Impact of the Melanocortin-4 Receptor Agonist Setmelanotide on MASLD and Kidney Function in Bardet-Biedl Syndrome.

This study looked at a medication called setmelanotide in 26 people with Bardet-Biedl Syndrome (BBS) to see if it could help with some of the serious health problems that come with this condition. All patients in the study had fatty liver disease (a condition where fat builds up in the liver), and many also had kidney problems and struggled with constant hunger and obesity. After 6 months of treatment with setmelanotide, the researchers found encouraging results. Most importantly, 85% of patients saw their fatty liver disease either completely resolve or significantly improve. The medication also helped improve kidney function, reduced excessive hunger, lowered body fat, and helped with weight management. Interestingly, the liver improvements happened even in patients who didn't lose much weight, suggesting the medication directly helps the liver beyond just weight loss. This is promising news because setmelanotide is already an approved medication (not experimental), and this real-world study shows it may help with multiple aspects of BBS beyond just hunger and weight - including serious complications like liver and kidney problems. However, this was a relatively small study over just 6 months, so longer-term studies with more patients would help confirm these benefits and safety over time.

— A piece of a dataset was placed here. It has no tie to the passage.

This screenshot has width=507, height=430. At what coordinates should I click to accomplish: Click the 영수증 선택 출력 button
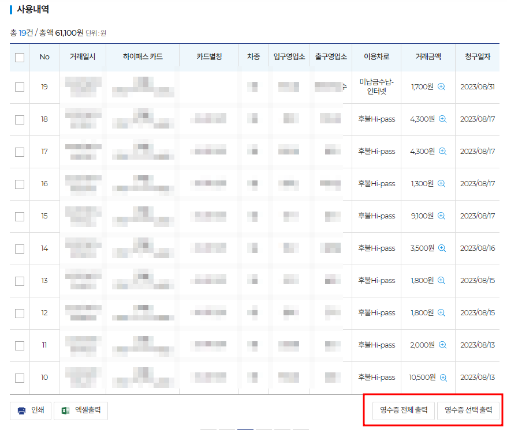click(x=469, y=411)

The melanocortin-4 receptor agonist setmelanotide compensates for upstream gene defects in the brain leptin-melanocortin pathway and reduces hyperphagia and obesity in selected monogenic obesity forms and Bardet-Biedl syndrome (BBS). We aimed to evaluate the short-term impact of setmelanotide treatment in BBS presenting original real-world data focusing on metabolic dysfunction-associated steatotic liver disease (MASLD) and kidney function. This monocentric, prospective observational cohort study was performed between June and December 2023 and included patients above the age of 6 years with genetically confirmed BBS, obesity, and/or hyperphagia and planned setmelanotide therapy. Ultrasound examination of the liver including shear wave elastography, dispersion and attenuation imaging (ATI), a bioimpedance analysis, and a hyperphagia questionnaire survey were applied in addition to clinical data collection. Twenty-six patients with BBS (mean age 19.2 years, range [6.2; 51.8]; mean body mass index (BMI) z-score 2.95, range [1.32; 4.84]) were included. All were classified with MASLD (54% S3, 23% each S1 and S2). After 6 months of setmelanotide treatment, estimated glomerular filtration rate increased up to 10.1 mL/min/1.73 m² (95% confidence interval (CI) [4.3; 15.9]). The following parameters also improved: BMI z-score -0.5 (95% CI [-0.6; -0.3]); hyperphagia score -12.3 (95% CI [-15.5; -9.0]); total body fat -3.1% (95% CI [-5.7; -0.5]); ATI -0.14 dB/cm/MHZ (95% CI [-0.17; -0.11]). A total of 85% of patients exhibited either resolution of MASLD or stabilization at grade S1. MASLD improvement correlated only with liver size, not BMI reduction. Setmelanotide treatment is associated with improvement of MASLD independent of BMI reduction as well as increased glomerular filtration rate in BBS.